Si ritrovano, negli spazi delle loro case, la trasparenza delle pareti di canne dei villaggi immersi nei palmeti, le esili strutture di legno che sembrano appena sfiorare il battuto di cemento e la terra bagnata dai monsoni. La luce filtra all’interno e illumina gli oggetti che la vita deposita sui pavimenti lasciando, tuttavia, misteriose zone d’ombra che sembrano inesplorate.  L’arte sembra solo un lavoro ben fatto.

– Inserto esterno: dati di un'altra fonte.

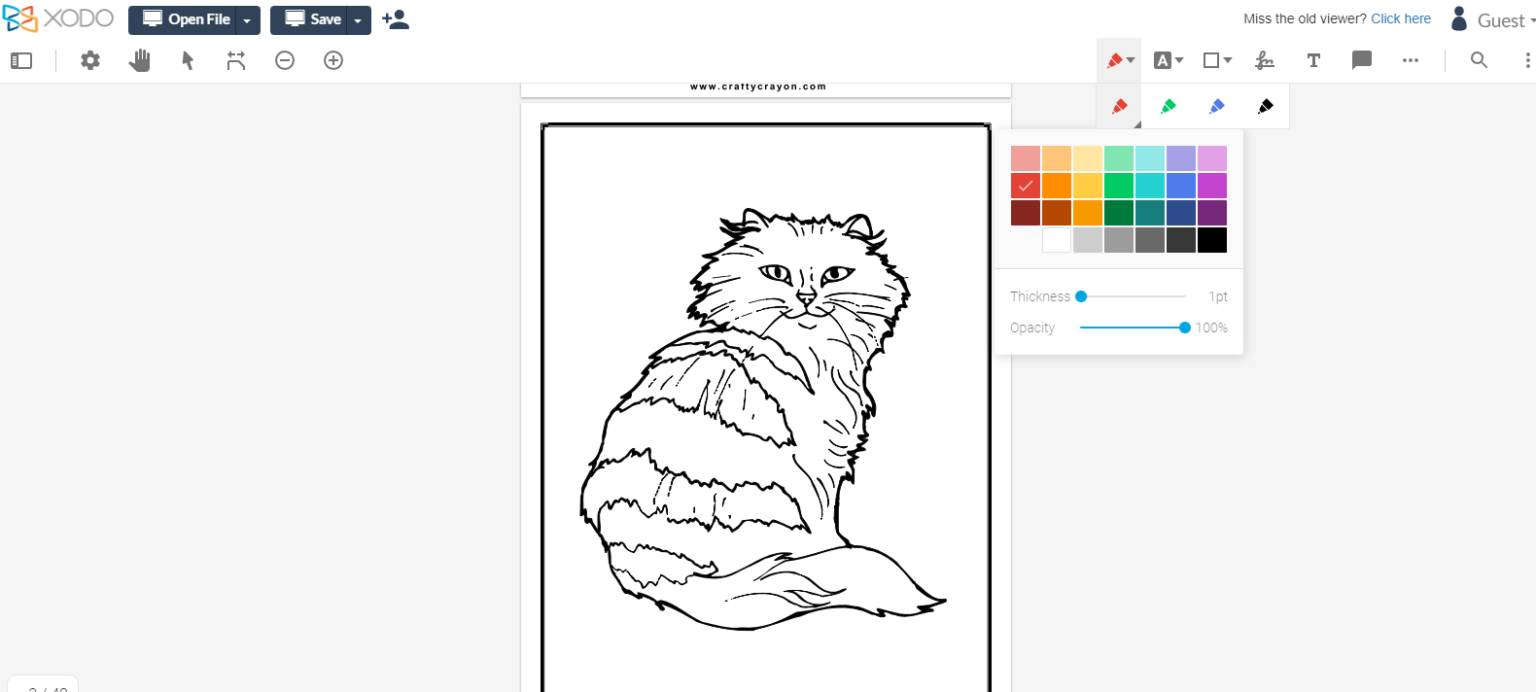Open the vertical dots menu
This screenshot has height=692, width=1536.
coord(1529,60)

Ma il ciclo produttivo che genera queste architetture è tutt’altro che arcaico: il sapere artigiano si confronta con soluzioni sempre nuove, sperimenta tecnologie, modelli di scale, coperture, infissi, nodi costruttivi.  Non imita forme nostalgiche e vernacolari. Al contrario, ben piantato al centro della contemporaneità, Studio Mumbai è tra le voci più originali in un mondo che, nel culto dell’invenzione e dello straordinario, si va in realtà appiattendo in appariscenti convenzioni. Le loro opere, ancora non numerose, sono pubblicate sulle principali riviste del pianeta, ottengono premi dovunque, vengono presentate in mostre a Tokyo, Londra, Venezia.  Qualche giorno fa, in una libreria di Amsterdam, mi è capitato di trovare perfino una loro monografia in cinese.

Un fenomeno del quale, credo, dovremmo tener conto.

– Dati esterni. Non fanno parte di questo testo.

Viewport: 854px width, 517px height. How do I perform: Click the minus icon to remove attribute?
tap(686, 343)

Perché da noi, seguendo l’eredità di una modernità privata delle sue idee, quello internazionale dei costosi contenitori d’acciaio e vetro, dai tempi dei Ridolfi, Libera, Luccichenti, nessuno sperimenta più l’architettura organica delle nostre pareti massive, corali, protettive che pure possiede un proprio linguaggio moderno capace di esprimere anche le distonie e le frammentazioni del mondo contemporaneo. Quel patrimonio romano di forme murarie e plastiche, ormai abbandonato a qualche isolato conservatore, che pure potrebbe essere di grande attualità per la sostenibilità e il risparmio energetico che consente.

Le opere di Studio Mumbai contengono un nucleo costruttivo e poetico profondamente legato al luogo di provenienza, al mondo delle costruzioni elastiche e trasparenti, eppure sono “esportabili”, entrano in relazione con i circuiti della comunicazione planetaria. Certo, anche la loro è una scaltrissima architettura-spettacolo gestita con piglio hollywoodiano dal “ministro degli esteri” Bijiy Jain. Ma uno spettacolo originale perché guarda all’origine delle cose, alla città vera che si trasforma, alle immagini e alle costruzioni che si riciclano.

Non è possibile che anche da noi qualche giovane sperimenti un’architettura, insieme, locale e globale, che non attinga alla retorica di un passato mitizzato, ma alla storia vitale trasmessa dallo stesso carattere dei materiali?

La vera globalizzazione non è, del resto, una marmellata universale di stereotipi dove, nell’ansia di novità, tutto si stempera e diviene omogeneo, ma un grande mercato che si alimenta di diversità, dei contributi di molte, contrastanti identità.